Records excerpted from a collection
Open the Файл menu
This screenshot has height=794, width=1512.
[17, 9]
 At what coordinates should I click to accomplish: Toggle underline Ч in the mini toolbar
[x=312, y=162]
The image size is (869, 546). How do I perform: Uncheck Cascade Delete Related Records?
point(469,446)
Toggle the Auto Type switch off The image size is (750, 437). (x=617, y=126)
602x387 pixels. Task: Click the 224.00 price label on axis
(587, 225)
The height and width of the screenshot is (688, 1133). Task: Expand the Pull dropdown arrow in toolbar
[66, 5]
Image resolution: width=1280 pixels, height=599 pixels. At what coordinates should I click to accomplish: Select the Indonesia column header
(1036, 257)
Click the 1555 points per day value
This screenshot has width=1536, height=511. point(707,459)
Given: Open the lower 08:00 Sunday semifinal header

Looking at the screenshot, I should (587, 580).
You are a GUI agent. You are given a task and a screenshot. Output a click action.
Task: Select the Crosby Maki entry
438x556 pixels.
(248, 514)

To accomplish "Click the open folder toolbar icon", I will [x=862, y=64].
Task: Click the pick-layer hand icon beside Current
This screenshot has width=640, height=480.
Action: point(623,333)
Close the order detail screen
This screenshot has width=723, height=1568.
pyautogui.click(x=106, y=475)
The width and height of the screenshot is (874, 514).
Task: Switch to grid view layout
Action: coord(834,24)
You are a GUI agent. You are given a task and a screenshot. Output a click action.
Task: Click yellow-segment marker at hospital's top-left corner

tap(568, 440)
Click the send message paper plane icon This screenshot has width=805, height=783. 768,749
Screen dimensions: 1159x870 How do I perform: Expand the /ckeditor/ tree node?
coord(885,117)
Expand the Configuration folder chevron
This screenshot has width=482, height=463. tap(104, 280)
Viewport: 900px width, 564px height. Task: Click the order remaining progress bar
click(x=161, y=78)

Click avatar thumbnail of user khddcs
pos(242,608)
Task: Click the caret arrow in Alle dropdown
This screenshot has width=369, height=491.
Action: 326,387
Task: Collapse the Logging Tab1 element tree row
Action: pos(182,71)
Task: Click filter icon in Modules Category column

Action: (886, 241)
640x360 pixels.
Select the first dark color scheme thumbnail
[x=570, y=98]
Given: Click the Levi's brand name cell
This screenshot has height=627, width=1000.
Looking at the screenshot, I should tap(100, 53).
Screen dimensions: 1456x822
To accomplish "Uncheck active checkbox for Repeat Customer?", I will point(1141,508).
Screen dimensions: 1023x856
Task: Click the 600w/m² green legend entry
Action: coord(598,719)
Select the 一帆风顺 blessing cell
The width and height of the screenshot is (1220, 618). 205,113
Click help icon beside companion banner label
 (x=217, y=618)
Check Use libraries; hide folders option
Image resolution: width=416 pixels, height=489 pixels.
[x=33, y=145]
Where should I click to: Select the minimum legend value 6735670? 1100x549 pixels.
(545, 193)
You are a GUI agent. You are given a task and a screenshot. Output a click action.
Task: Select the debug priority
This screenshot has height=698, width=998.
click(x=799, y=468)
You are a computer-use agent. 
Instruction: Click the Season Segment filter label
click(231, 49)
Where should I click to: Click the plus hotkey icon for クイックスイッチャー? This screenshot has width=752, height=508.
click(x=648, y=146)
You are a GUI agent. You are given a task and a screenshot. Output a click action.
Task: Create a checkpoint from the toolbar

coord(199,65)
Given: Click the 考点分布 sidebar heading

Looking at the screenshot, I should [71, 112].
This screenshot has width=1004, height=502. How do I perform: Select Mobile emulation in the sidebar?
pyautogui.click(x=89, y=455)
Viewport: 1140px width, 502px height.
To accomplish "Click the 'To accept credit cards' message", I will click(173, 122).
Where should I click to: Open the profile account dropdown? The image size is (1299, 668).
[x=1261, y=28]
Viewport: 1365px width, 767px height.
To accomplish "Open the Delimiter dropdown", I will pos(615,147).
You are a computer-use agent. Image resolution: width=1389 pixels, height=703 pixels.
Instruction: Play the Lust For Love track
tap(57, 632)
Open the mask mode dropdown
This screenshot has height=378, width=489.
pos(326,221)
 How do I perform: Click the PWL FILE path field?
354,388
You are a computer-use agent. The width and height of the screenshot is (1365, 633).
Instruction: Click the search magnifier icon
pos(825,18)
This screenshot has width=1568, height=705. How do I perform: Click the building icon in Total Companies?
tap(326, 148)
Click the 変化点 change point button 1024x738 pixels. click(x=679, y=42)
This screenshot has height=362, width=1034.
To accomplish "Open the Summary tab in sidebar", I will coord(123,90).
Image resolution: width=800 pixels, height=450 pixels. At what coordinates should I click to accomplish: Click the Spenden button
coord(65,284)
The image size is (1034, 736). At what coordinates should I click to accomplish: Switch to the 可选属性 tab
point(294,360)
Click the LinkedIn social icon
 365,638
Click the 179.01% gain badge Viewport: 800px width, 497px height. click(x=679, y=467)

• [BRIEF] Make sure every record is repeated exactly.

• [TASK SOLUTION]
Open the Файл menu
This screenshot has height=794, width=1512.
[17, 9]
 At what coordinates should I click to accomplish: Toggle underline Ч in the mini toolbar
[x=312, y=162]
The image size is (869, 546). How do I perform: Uncheck Cascade Delete Related Records?
point(469,446)
Toggle the Auto Type switch off The image size is (750, 437). (x=617, y=126)
602x387 pixels. Task: Click the 224.00 price label on axis
(587, 225)
The height and width of the screenshot is (688, 1133). Task: Expand the Pull dropdown arrow in toolbar
[66, 5]
Image resolution: width=1280 pixels, height=599 pixels. At what coordinates should I click to accomplish: Select the Indonesia column header
(1036, 257)
Click the 1555 points per day value
This screenshot has width=1536, height=511. point(707,459)
Given: Open the lower 08:00 Sunday semifinal header

Looking at the screenshot, I should (587, 580).
You are a GUI agent. You are given a task and a screenshot. Output a click action.
Task: Select the Crosby Maki entry
438x556 pixels.
(248, 514)

To accomplish "Click the open folder toolbar icon", I will [x=862, y=64].
Task: Click the pick-layer hand icon beside Current
This screenshot has width=640, height=480.
Action: point(623,333)
Close the order detail screen
This screenshot has width=723, height=1568.
pyautogui.click(x=106, y=475)
The width and height of the screenshot is (874, 514).
Task: Switch to grid view layout
Action: coord(834,24)
You are a GUI agent. You are given a task and a screenshot. Output a click action.
Task: Click yellow-segment marker at hospital's top-left corner

tap(568, 440)
Click the send message paper plane icon This screenshot has width=805, height=783. 768,749
Screen dimensions: 1159x870 How do I perform: Expand the /ckeditor/ tree node?
coord(885,117)
Expand the Configuration folder chevron
This screenshot has width=482, height=463. tap(104, 280)
Viewport: 900px width, 564px height. Task: Click the order remaining progress bar
click(x=161, y=78)

Click avatar thumbnail of user khddcs
pos(242,608)
Task: Click the caret arrow in Alle dropdown
This screenshot has width=369, height=491.
Action: 326,387
Task: Collapse the Logging Tab1 element tree row
Action: pos(182,71)
Task: Click filter icon in Modules Category column

Action: (886, 241)
640x360 pixels.
Select the first dark color scheme thumbnail
[x=570, y=98]
Given: Click the Levi's brand name cell
This screenshot has height=627, width=1000.
Looking at the screenshot, I should tap(100, 53).
Screen dimensions: 1456x822
To accomplish "Uncheck active checkbox for Repeat Customer?", I will point(1141,508).
Screen dimensions: 1023x856
Task: Click the 600w/m² green legend entry
Action: coord(598,719)
Select the 一帆风顺 blessing cell
The width and height of the screenshot is (1220, 618). 205,113
Click help icon beside companion banner label
 (x=217, y=618)
Check Use libraries; hide folders option
Image resolution: width=416 pixels, height=489 pixels.
[x=33, y=145]
Where should I click to: Select the minimum legend value 6735670? 1100x549 pixels.
(545, 193)
You are a GUI agent. You are given a task and a screenshot. Output a click action.
Task: Select the debug priority
This screenshot has height=698, width=998.
click(x=799, y=468)
You are a computer-use agent. 
Instruction: Click the Season Segment filter label
click(231, 49)
Where should I click to: Click the plus hotkey icon for クイックスイッチャー? This screenshot has width=752, height=508.
click(x=648, y=146)
You are a GUI agent. You are given a task and a screenshot. Output a click action.
Task: Create a checkpoint from the toolbar

coord(199,65)
Given: Click the 考点分布 sidebar heading

Looking at the screenshot, I should [71, 112].
This screenshot has width=1004, height=502. How do I perform: Select Mobile emulation in the sidebar?
pyautogui.click(x=89, y=455)
Viewport: 1140px width, 502px height.
To accomplish "Click the 'To accept credit cards' message", I will click(173, 122).
Where should I click to: Open the profile account dropdown? The image size is (1299, 668).
[x=1261, y=28]
Viewport: 1365px width, 767px height.
To accomplish "Open the Delimiter dropdown", I will pos(615,147).
You are a computer-use agent. Image resolution: width=1389 pixels, height=703 pixels.
Instruction: Play the Lust For Love track
tap(57, 632)
Open the mask mode dropdown
This screenshot has height=378, width=489.
pos(326,221)
 How do I perform: Click the PWL FILE path field?
354,388
You are a computer-use agent. The width and height of the screenshot is (1365, 633).
Instruction: Click the search magnifier icon
pos(825,18)
This screenshot has width=1568, height=705. How do I perform: Click the building icon in Total Companies?
tap(326, 148)
Click the 変化点 change point button 1024x738 pixels. click(x=679, y=42)
This screenshot has height=362, width=1034.
To accomplish "Open the Summary tab in sidebar", I will coord(123,90).
Image resolution: width=800 pixels, height=450 pixels. At what coordinates should I click to accomplish: Click the Spenden button
coord(65,284)
The image size is (1034, 736). At what coordinates should I click to accomplish: Switch to the 可选属性 tab
point(294,360)
Click the LinkedIn social icon
 365,638
Click the 179.01% gain badge Viewport: 800px width, 497px height. click(x=679, y=467)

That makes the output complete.